Mt. Hood site included burial ground, stone altar
Two Native American tribes are currently suing the U.S. Department of Transportation for the 2008 destruction of a sacred site located near Mount Hood.
On Oct. 4, members of the Confederated Tribes and Bands of the Yakama Nations and the Confederated Tribes of Grand Ronde asked the Supreme Court to hold the federal government accountable for the bulldozing of Ana Kwna Nchi Nchi Pata — a sacred site near Mount Hood containing a burial ground and ancient stone altar — to add a turn lane to the highway.
Wilbur Slockish, Hereditary Chief of the Yakama Nation, and Carol Logan, who is a spiritual practitioner and elder in the Confederated Tribes of Grand Ronde, regularly visited the site — the name of which translates to the “Place of Big Trees”— for decades to pray, meditate and pay respects to their ancestors through memorial ceremonies.
According to Joe Davis, legal counsel at Becket Law, the law firm representing the tribes, the members of the tribes had been defending the site for years. In fact, Davis said in the mid-'80s, the government wanted to add a turn lane in that same spot.
“There was this huge community outcry with people pointing out not only the environmental values of this, the stretch of highway with old growth trees, but also that there was a religious site, a grave site on the side of the road,” he said. “The government took those comments into account and changed the project.”
Then, in 2008, the government went back on its decision and did exactly what they opted not to 20 years prior, ignoring the pleas to protect the site and bulldozing it to add a turn lane to the nearby highway. According to a press release from Becket Law, the government even admitted it could have added the turn lane without harming the site.
Becket, which deals with cases of religious liberty, believes the case violates the Religious Freedom Restoration Act, which is a law that states the government can only burden religious freedom if they pass “strict scrutiny,” meaning they essentially have to have a “really good reason for doing it,” Davis said.
However, the case — dubbed Slockish v. The U.S. Department of Transportation — previously went in front of the Ninth Circuit, who ruled against Slockish and the tribes.
Davis said that according to the ruling, substantial burden only really applies to two specific circumstances: When the government says it will penalize someone for practicing their faith or when the government says it will deny someone a benefit for practicing their faith.
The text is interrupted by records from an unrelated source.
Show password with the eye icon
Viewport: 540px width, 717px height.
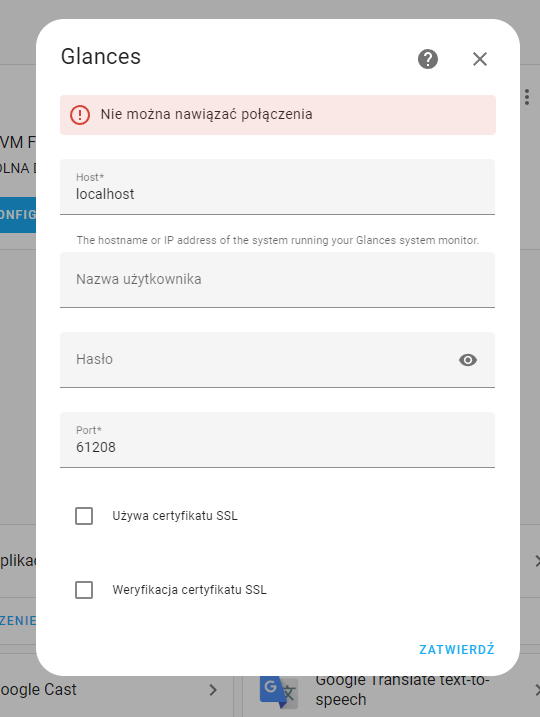point(467,360)
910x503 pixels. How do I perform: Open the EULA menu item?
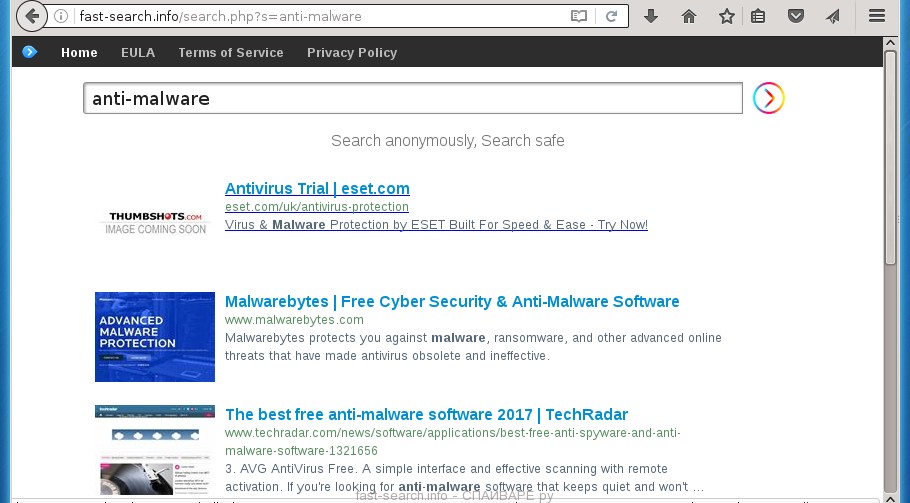click(x=138, y=53)
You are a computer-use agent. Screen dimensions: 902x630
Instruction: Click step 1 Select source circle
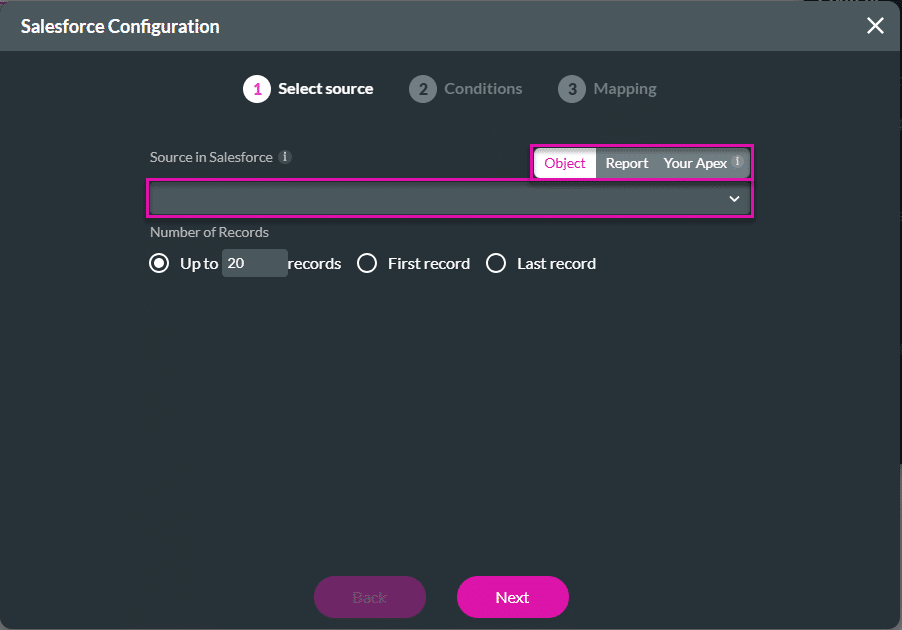[x=256, y=89]
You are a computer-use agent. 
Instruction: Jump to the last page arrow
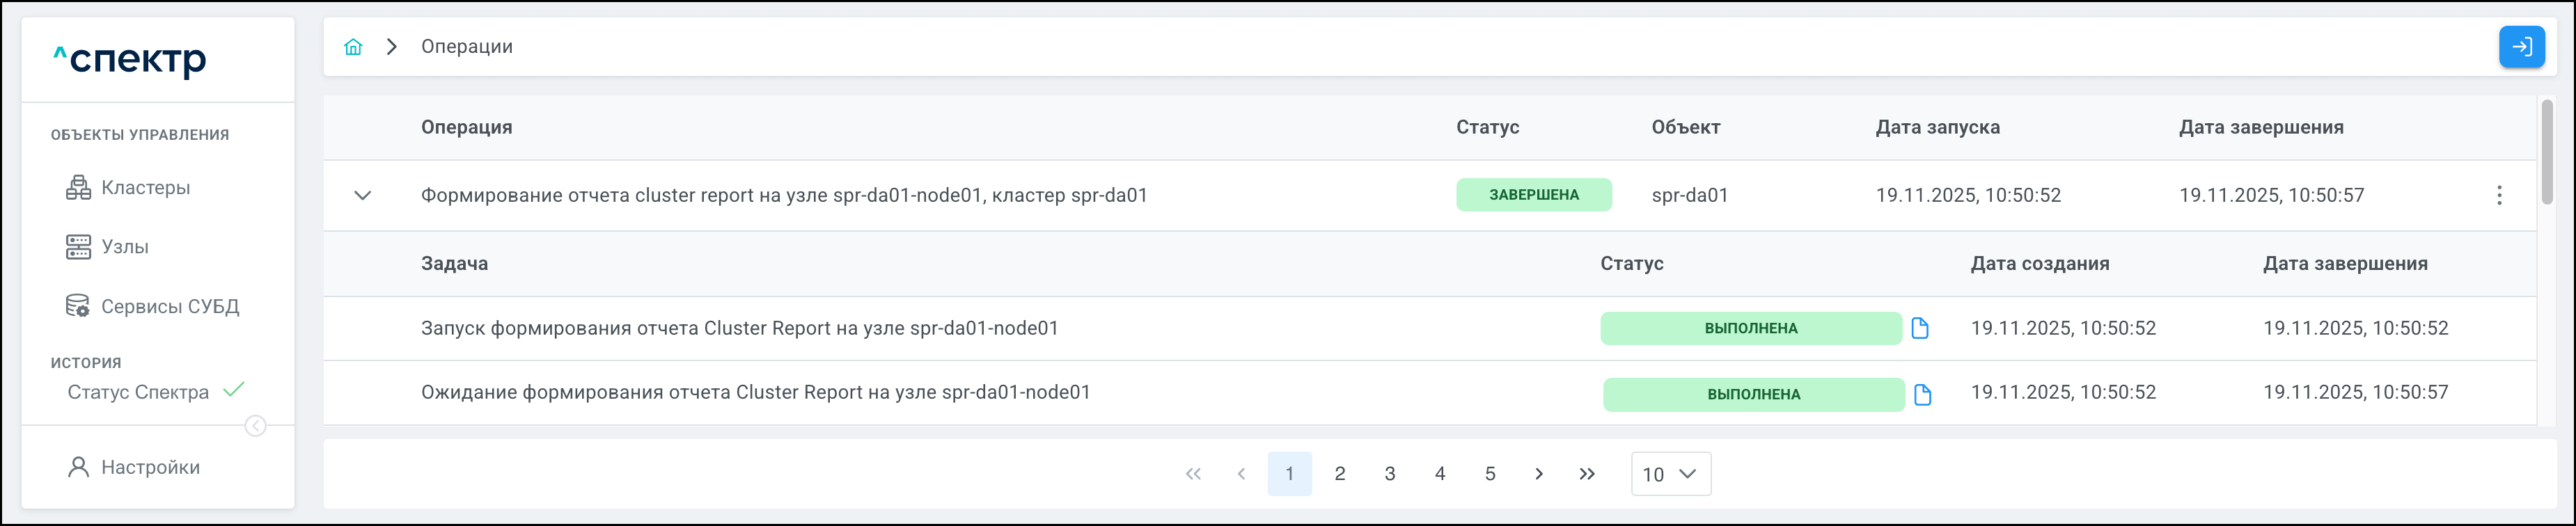[x=1587, y=474]
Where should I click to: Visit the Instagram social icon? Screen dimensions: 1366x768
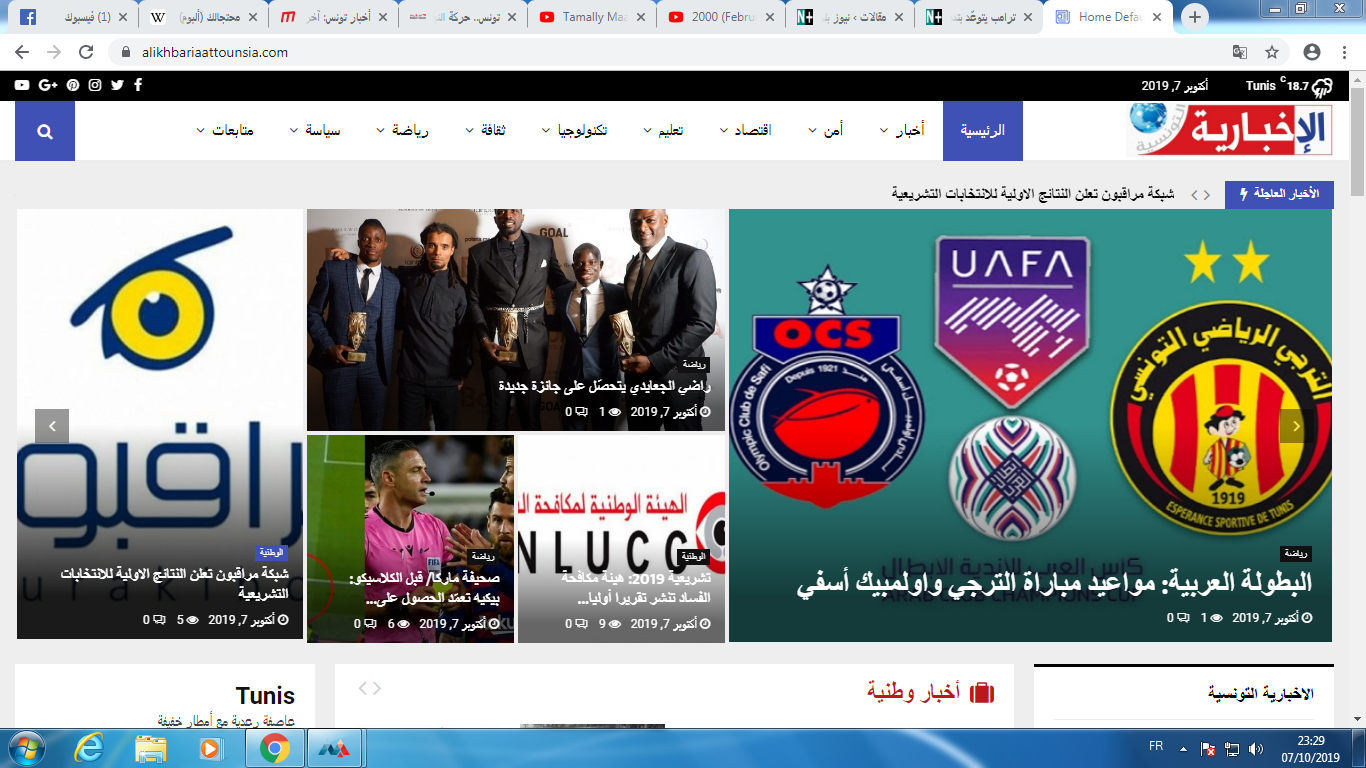tap(95, 85)
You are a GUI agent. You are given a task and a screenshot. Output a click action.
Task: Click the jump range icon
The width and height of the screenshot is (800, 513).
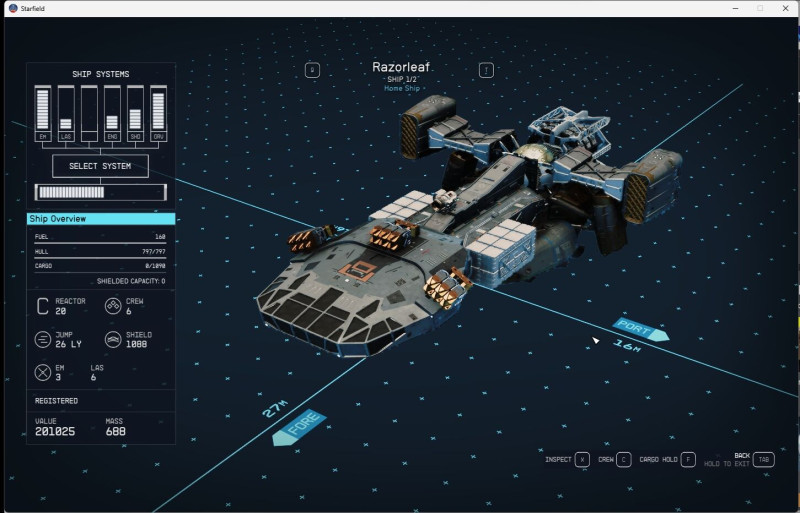pyautogui.click(x=43, y=339)
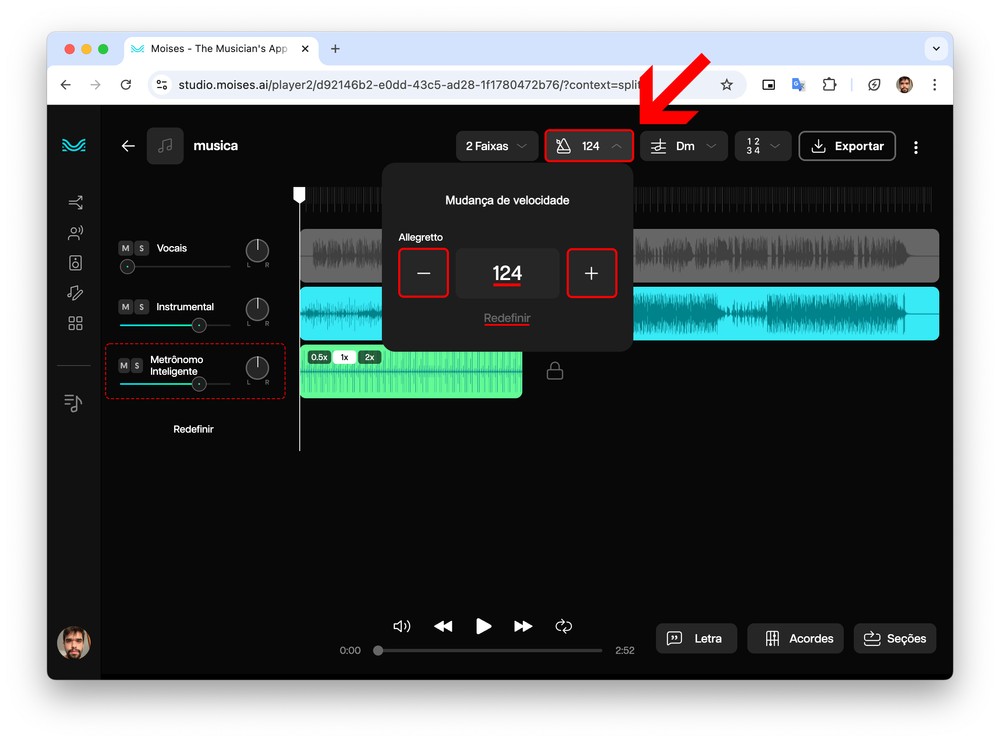The height and width of the screenshot is (742, 1000).
Task: Solo the Instrumental track
Action: point(141,307)
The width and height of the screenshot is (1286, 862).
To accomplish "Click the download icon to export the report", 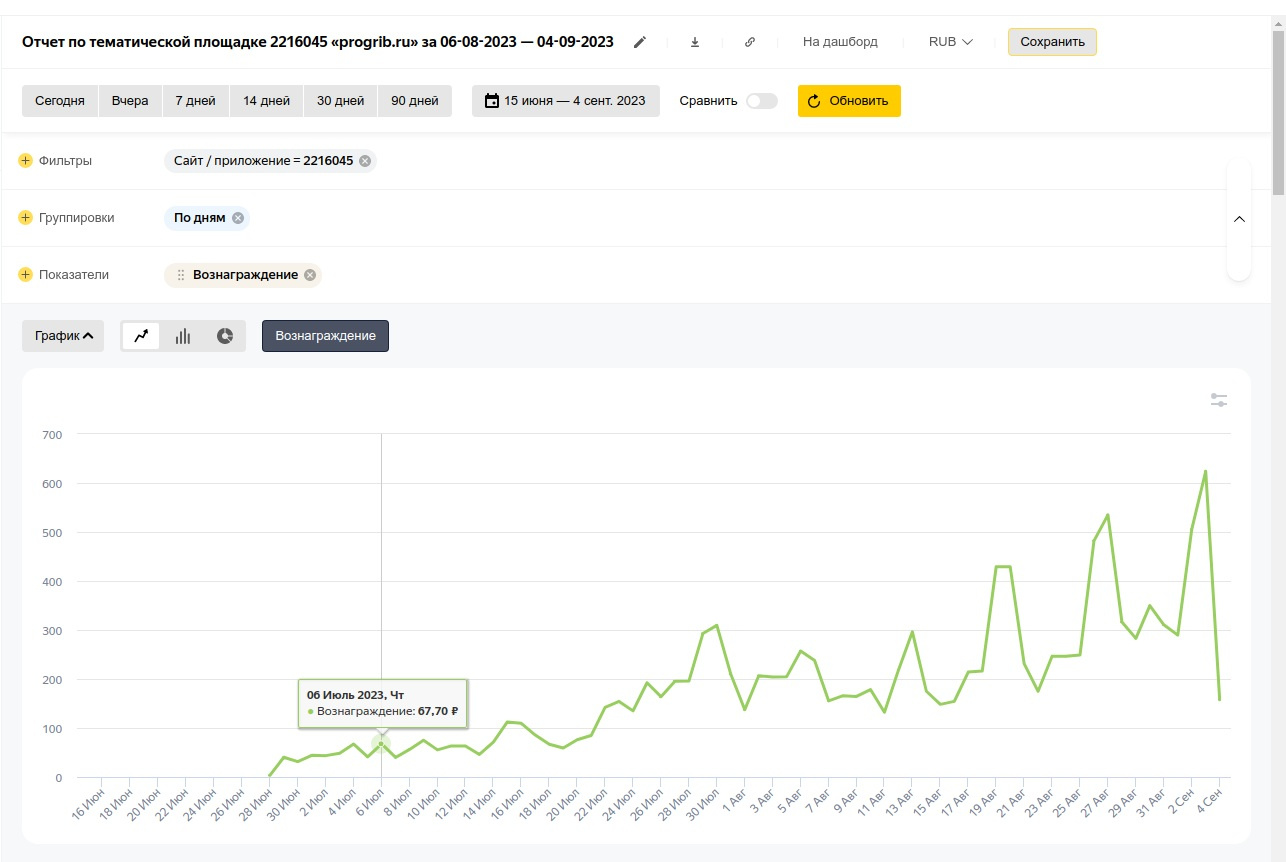I will [694, 41].
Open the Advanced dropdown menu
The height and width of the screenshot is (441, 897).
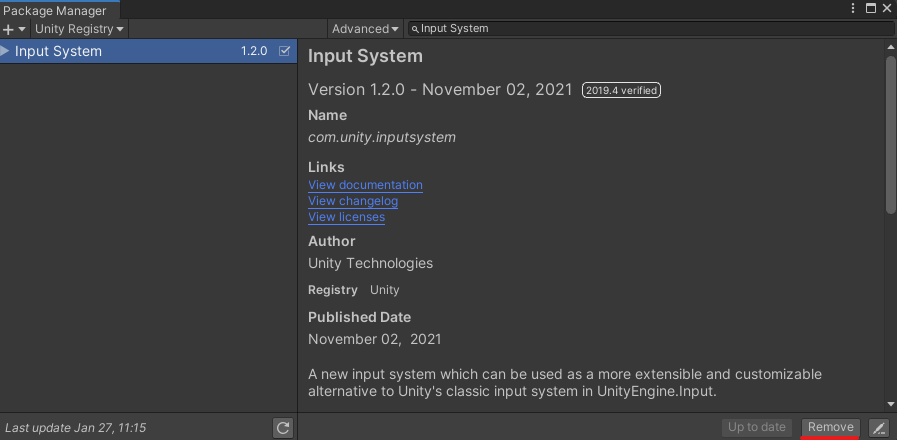365,29
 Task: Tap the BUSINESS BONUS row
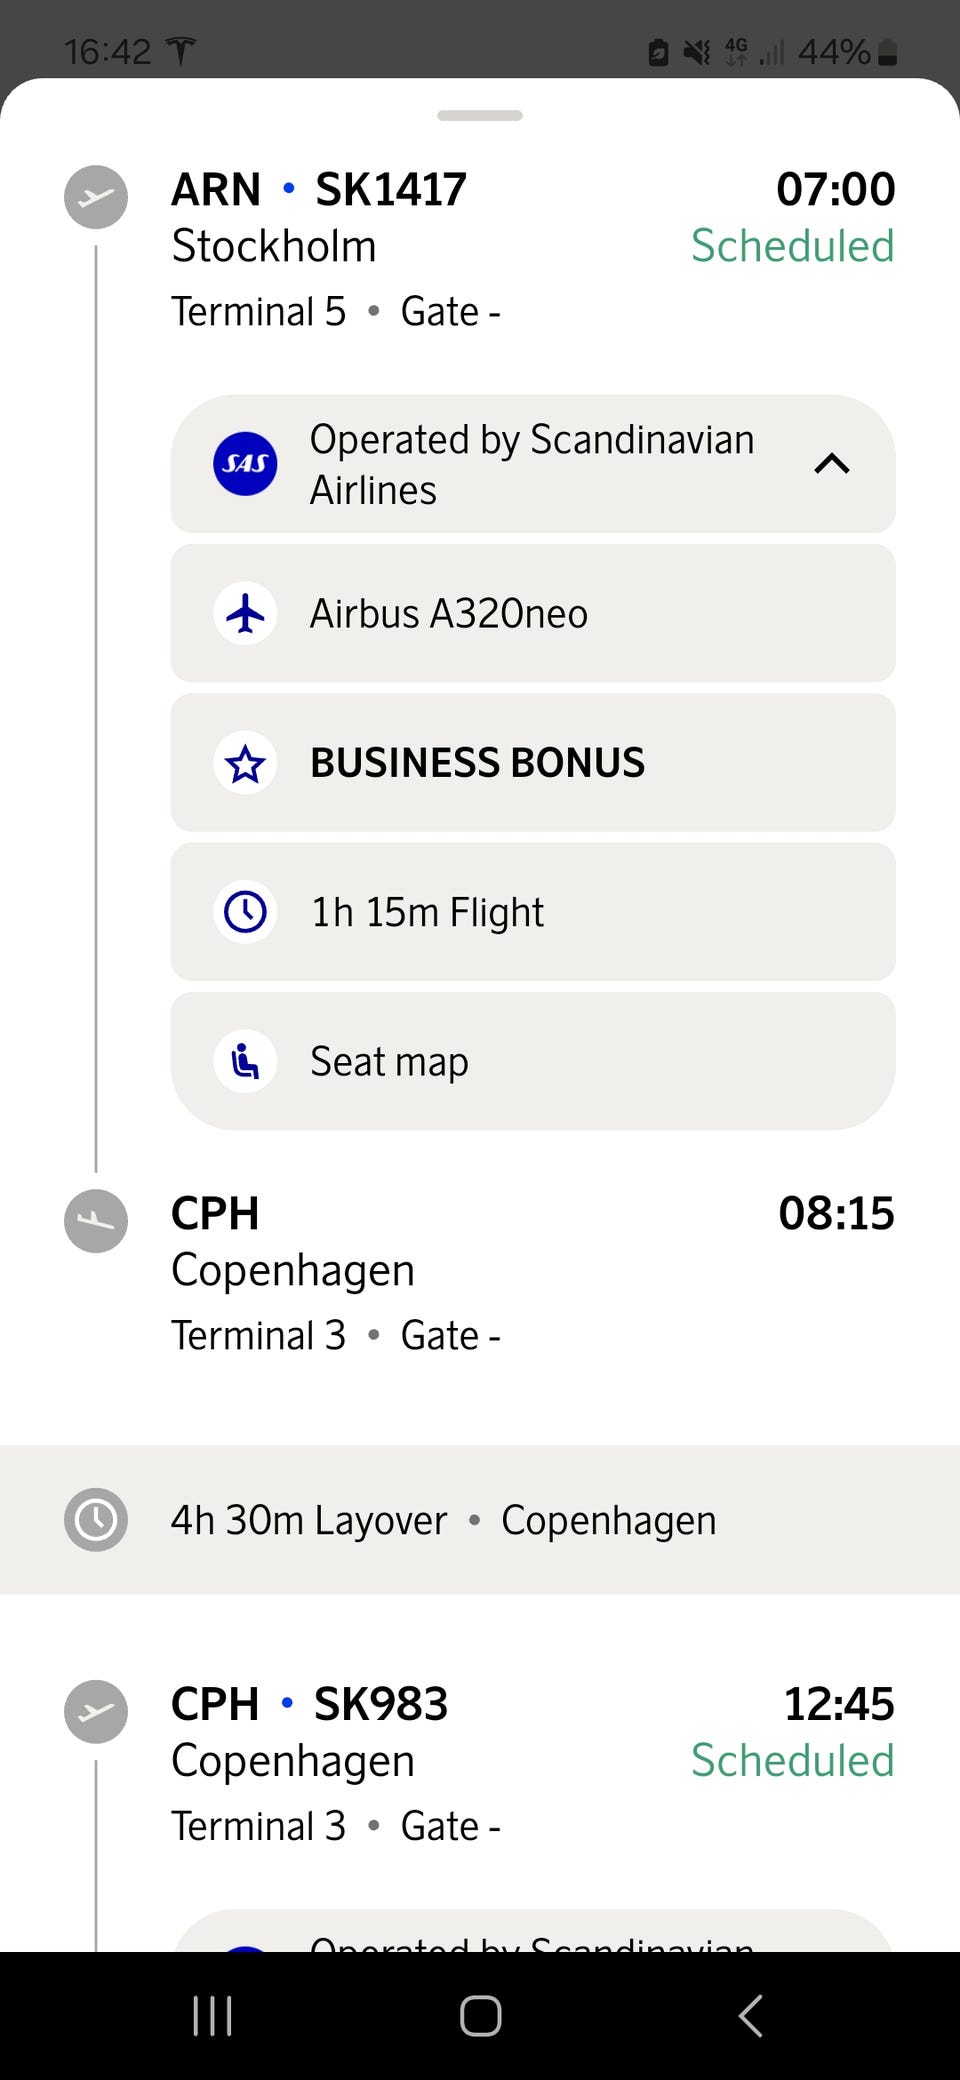point(532,764)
“Let’s say they put up signs and said, ‘No trespassing,’ and then they penalize Native Americans for going on to the site and practicing their religious exercise. (The Ninth Circuit is) mostly sure that’s a substantial burden,” Davis said. “But if they just destroyed the site altogether, and make it impossible for them ever again practice their religion at the site, the government said that’s not a substantial burden. And that’s the sort of absurd thing that the Ninth Circuit agreed with.”
Davis said the Supreme Court will likely hear the case sometime from late 2022 to early 2023.
“We’re optimistic that the court will be very interested in seeing the need to protect Native Americans and their religious liberty,” he said.